If I plug the market interest rate forecasts into the model, and assume 74 per cent of market rates wash through to mortgage rates, what I get is a 6.7 per cent drop in fundamental values. The average Irish house is worth €295,000, so a 6.7 per cent drop would be €20,000. 6.7 per cent off the average Dublin house price of €427,000 would be €29,000.
Remember, the ESRI says house prices are 7 per cent overvalued already. So, if the market's forecasts hold up, house prices would have to fall 13.7 per cent (7 per cent plus 6.7 per cent) by next summer to line up with their fundamental values. That would be €40,000 off the price of the average Irish house, or €59,000 off the average Dublin house.
At this point, it’s only fair to credit the Central Bank of Ireland.

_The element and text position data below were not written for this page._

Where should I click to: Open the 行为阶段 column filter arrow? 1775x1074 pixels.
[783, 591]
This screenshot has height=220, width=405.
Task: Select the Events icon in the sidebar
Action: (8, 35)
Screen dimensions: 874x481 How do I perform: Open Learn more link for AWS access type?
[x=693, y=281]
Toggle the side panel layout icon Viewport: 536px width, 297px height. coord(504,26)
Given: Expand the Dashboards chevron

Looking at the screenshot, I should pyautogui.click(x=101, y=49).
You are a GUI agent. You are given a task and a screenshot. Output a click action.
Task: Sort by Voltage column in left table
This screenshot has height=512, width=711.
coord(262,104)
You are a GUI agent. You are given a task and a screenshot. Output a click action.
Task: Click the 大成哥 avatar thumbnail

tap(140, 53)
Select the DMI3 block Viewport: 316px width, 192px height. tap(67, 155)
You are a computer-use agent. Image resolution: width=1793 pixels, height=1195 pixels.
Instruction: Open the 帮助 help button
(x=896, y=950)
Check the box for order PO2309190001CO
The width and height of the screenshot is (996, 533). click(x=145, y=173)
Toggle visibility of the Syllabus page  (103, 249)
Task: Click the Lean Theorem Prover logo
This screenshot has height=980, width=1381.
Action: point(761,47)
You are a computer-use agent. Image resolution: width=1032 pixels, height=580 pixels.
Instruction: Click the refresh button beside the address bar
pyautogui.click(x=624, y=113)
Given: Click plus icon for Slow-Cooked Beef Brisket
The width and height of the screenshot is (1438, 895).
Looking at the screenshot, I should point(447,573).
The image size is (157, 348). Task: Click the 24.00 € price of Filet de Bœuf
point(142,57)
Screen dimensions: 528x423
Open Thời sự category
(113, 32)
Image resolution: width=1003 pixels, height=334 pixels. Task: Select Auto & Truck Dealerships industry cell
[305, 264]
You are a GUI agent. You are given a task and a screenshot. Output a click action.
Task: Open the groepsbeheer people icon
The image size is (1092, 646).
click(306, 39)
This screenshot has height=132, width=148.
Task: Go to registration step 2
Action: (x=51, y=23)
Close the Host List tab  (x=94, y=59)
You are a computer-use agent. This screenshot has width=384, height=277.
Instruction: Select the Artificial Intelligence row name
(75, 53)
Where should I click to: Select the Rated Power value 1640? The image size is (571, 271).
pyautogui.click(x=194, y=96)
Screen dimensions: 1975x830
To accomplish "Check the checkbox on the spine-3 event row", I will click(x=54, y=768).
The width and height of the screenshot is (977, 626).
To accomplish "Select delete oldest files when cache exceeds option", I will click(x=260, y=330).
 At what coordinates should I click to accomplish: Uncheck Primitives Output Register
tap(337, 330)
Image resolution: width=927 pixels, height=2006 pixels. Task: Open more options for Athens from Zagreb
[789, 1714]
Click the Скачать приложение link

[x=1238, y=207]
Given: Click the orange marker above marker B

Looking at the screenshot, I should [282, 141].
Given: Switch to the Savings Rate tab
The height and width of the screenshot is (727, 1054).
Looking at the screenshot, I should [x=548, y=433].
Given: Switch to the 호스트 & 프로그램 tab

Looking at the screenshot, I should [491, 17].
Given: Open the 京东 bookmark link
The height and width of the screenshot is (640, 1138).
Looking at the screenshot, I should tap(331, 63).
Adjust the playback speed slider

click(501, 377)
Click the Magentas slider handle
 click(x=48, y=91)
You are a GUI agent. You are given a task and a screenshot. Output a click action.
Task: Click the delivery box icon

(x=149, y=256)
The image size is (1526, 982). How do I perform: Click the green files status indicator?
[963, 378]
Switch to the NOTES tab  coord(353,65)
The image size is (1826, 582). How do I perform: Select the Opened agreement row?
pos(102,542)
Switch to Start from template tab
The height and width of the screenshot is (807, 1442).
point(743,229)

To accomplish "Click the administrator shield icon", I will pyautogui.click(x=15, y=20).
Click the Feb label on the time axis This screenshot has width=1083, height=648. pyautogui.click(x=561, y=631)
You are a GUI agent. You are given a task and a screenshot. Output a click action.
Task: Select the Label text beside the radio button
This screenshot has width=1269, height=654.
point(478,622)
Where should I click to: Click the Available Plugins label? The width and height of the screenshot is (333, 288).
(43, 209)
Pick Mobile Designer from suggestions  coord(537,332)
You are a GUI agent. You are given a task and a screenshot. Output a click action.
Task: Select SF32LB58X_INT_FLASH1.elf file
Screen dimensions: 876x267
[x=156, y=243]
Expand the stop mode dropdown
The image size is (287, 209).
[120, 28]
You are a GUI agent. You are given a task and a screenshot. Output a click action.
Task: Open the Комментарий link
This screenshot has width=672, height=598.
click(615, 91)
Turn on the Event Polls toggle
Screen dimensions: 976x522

The Central Bank tightly limits the amount Irish people can borrow for mortgages. This has had the effect of keeping house prices down, and making houses unaffordable to many. But had credit been looser in the last decade, house prices would be much more exposed to interest rate rises.
More, or less
Fundamental values, as predicted by a model, are one thing. But market prices are another. It might be that prices stay higher for longer — as we've seen, people whose jobs (and mortgage fixes) are secure are not likely to be in a rush to move house, onto a higher mortgage rate. About half of Irish mortgage holders are fixed for a year or longer.
Or it might be that market prices fall even more than fundamentals! Psychology comes into it. People buy, partially, in the expectation that prices will keep rising. The same thing applies on the way down.